Provincial budget measure may fall short of municipalities’ needs: warden

‘Every Little bit is going to help but the problem is massive,’ Lennox says of infrastructure, housing issues

WELLINGTON COUNTY – “Building a Better Ontario” is the theme of the 2024 budget released on March 26 by provincial Minister of Finance Peter Bethlenfalvy.

However, Wellington County Warden Andy Lennox says only time will tell if the health, housing and infrastructure funds made available to municipalities will be enough to stimulate any actual building.

Among the measures directed at municipalities in the budget are:

  • a new $1-billion Municipal Housing Infrastructure Program;
  • $625-million increase to the recently-launched Housing-Enabling Water Systems Fund;
  • new $200-million Community Sport and Recreation Infrastructure Fund; and
  • $30 million over the next three years for an application-based grant program to support specialized equipment for municipal fire services. 

Taking aim at fast-growing issues with homelessness and mental health, the budget also promises $152 million over three years for supportive housing and an additional $396 million over three years for mental health and addictions supports and treatment.

Those are large numbers to be sure, but, particularly in the areas of housing and homelessness, Lennox suggested they may not be enough to address the scale of the problems.   

“Every little bit is going to help but the problem is massive.
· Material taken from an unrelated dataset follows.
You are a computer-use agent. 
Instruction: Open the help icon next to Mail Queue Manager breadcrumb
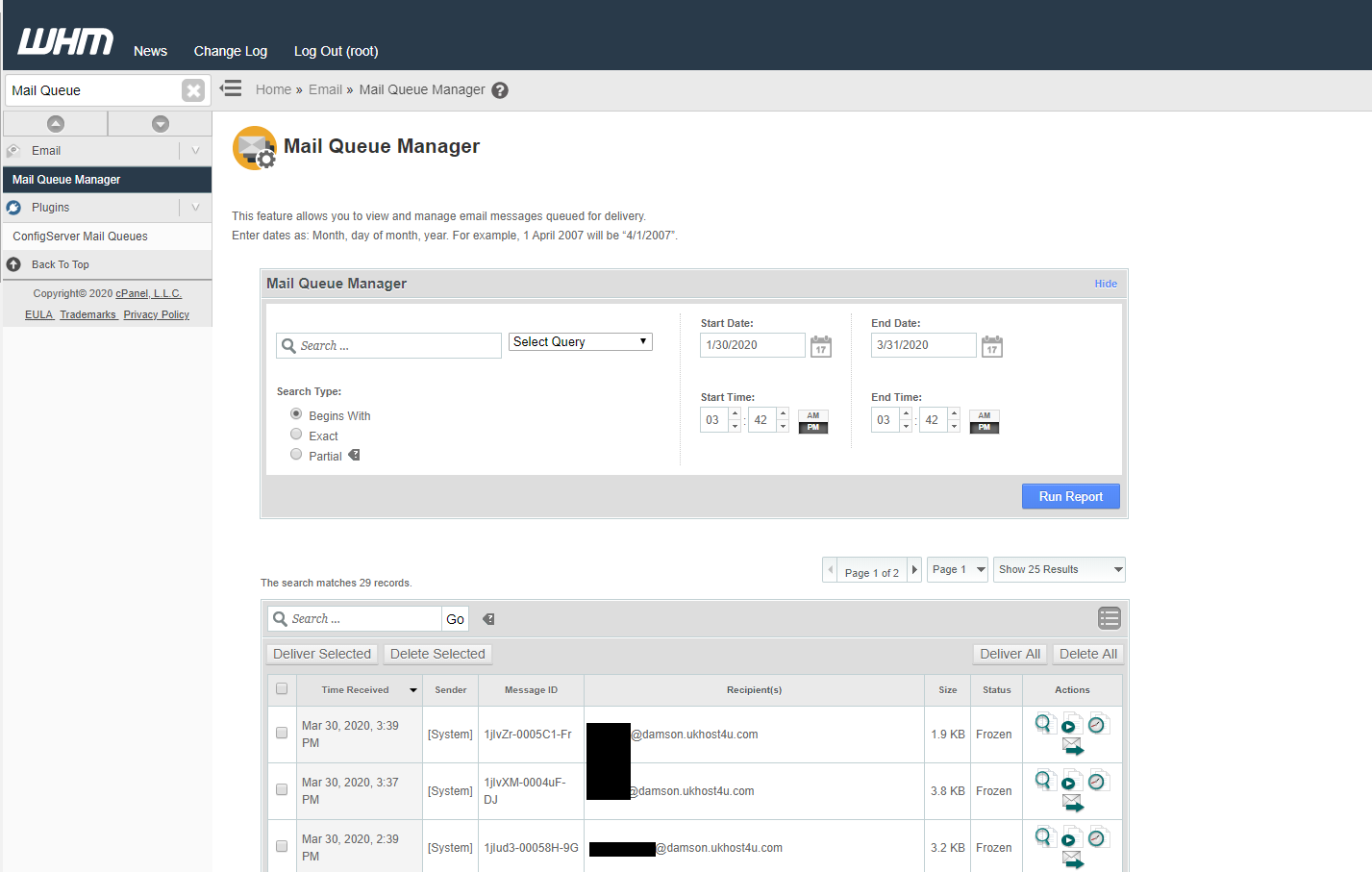click(499, 89)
And from what I’ve seen so far, I can’t think this is going to have a major impact,” Lennox told the Advertiser.

“But, of course, we’re grateful for every extra dollar to help address this pressing issue for our society.”
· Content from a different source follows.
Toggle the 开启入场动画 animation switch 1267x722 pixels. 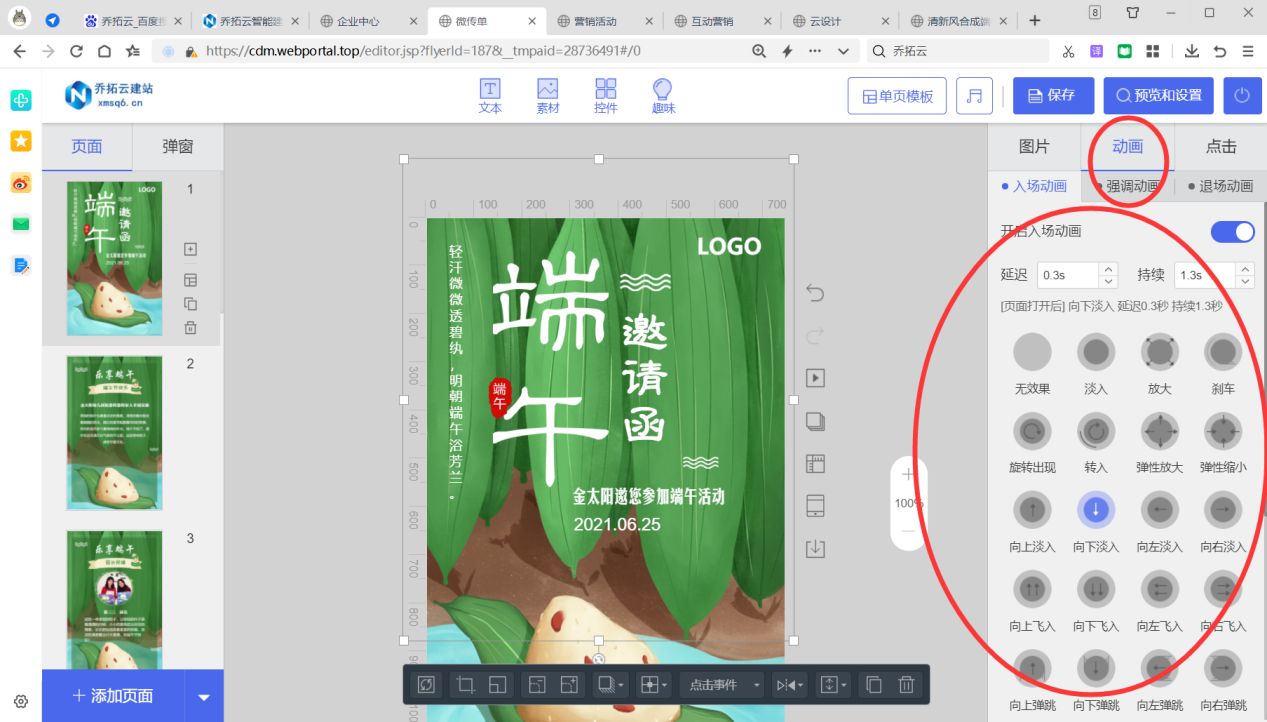[1231, 231]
Contacted just a day after the budget’s release, Lennox said he had not had time to thoroughly go through it to assess potential impacts on Wellington County municipalities.

“I know that there’s some funding programs for infrastructure – that’s a big part of my interest – and also some additional funding for homelessness, mental health and addictions, but I’m not familiar with how those will play out in our locality,” he stated.

The Association of Municipalities of Ontario (AMO) has been lobbying the government to commit to collaborating with the municipal sector on a social and economic prosperity review.

Over 100 municipalities, including several in Wellington County, have passed resolutions in support of the proposal to fundamentally rethink the provincial-municipal fiscal relationship. 

“While AMO is disappointed that this commitment was not included in today’s budget, there is no question that municipalities’ concerted action resulted in critical investments in areas like infrastructure and mental health and addictions that will make a meaningful difference to municipalities,” AMO officials noted in a post-budget statement.

“AMO appreciates the support through budget 2024, but the potential to achieve more together is obvious,” the statement adds.

The budget offers municipalities some additional taxation options, including the ability to impose additional taxes on vacant homes in an effort to improve housing supply and reduce the number of unoccupied units.


Lennox feels this measure is more likely to help in larger municipalities.

“I don’t have any data to suggest it is an issue (locally) and I’m not even sure how we would know if housing is sitting vacant,” he said.

“Yes, anecdotally, we probably do have a unit here and there, but sometimes those are just transitional issues, so I’m really not familiar with it being a problem.”

However, he added, “in large urban centres, there have been investors buying up the likes of condominiums and really not looking to rent them out, but waiting for the market to go up and flip.”

Lennox is more optimistic about a budget provision allowing municipalities to offer lower property tax rates on purpose-build rental housing.

“My own experience in Wellington North (where Lennox is mayor) was that we offered some incentives through development charges for purpose-built rentals, and did see some uptake … I’m sure property tax would have a much larger impact, potentially, on the potential investor in rental property,” he explained.

AMO’s statement indicates the association is pleased the budget contains a commitment that property assessment reviews, deferred through the pandemic and unchanged since 2016, will not move forward until the Ministry of Finance has completed a review of the property tax system.

Prior to 2016 assessment reviews were conducted every four years by the Municipal Property Assessment Corporation.

“They’ve been talking about this review (of the property tax system) for some time now and I don’t have any sense of what the outcome of that review might look like,” said Lennox.

“I do think the fact we’re this far out of the reassessment cycle is creating some unfairness in our current taxation system.”

However, he added, “if they have reforms to suggest, that are going to make things more fair and equitable, absolutely let’s talk about it.”

Lennox said he feels municipalities will need further funding to address the pressing need for “growth-related infrastructure” in order to meet the province’s target of building 1.5 million homes by 2031.

“There’s a lot of infrastructure needed to accommodate that. And with the reduction that they legislated out of development charges, municipalities are really up against, ‘How do we fund this infrastructure?’” said Lennox.

“If the federal and provincial government are not going to be able to support that, I think we’re going to have communities running up against the ability to fund the necessary infrastructure to accommodate the growth that our province will desperately need.”

Lennox said municipalities have been stressing the urgent need for funds to deal with infrastructure and housing issues.

“Certainly it’s been a big part of our advocacy efforts with the province … Either we’re not delivering the message in the right way, or the message is not getting through,” he stated.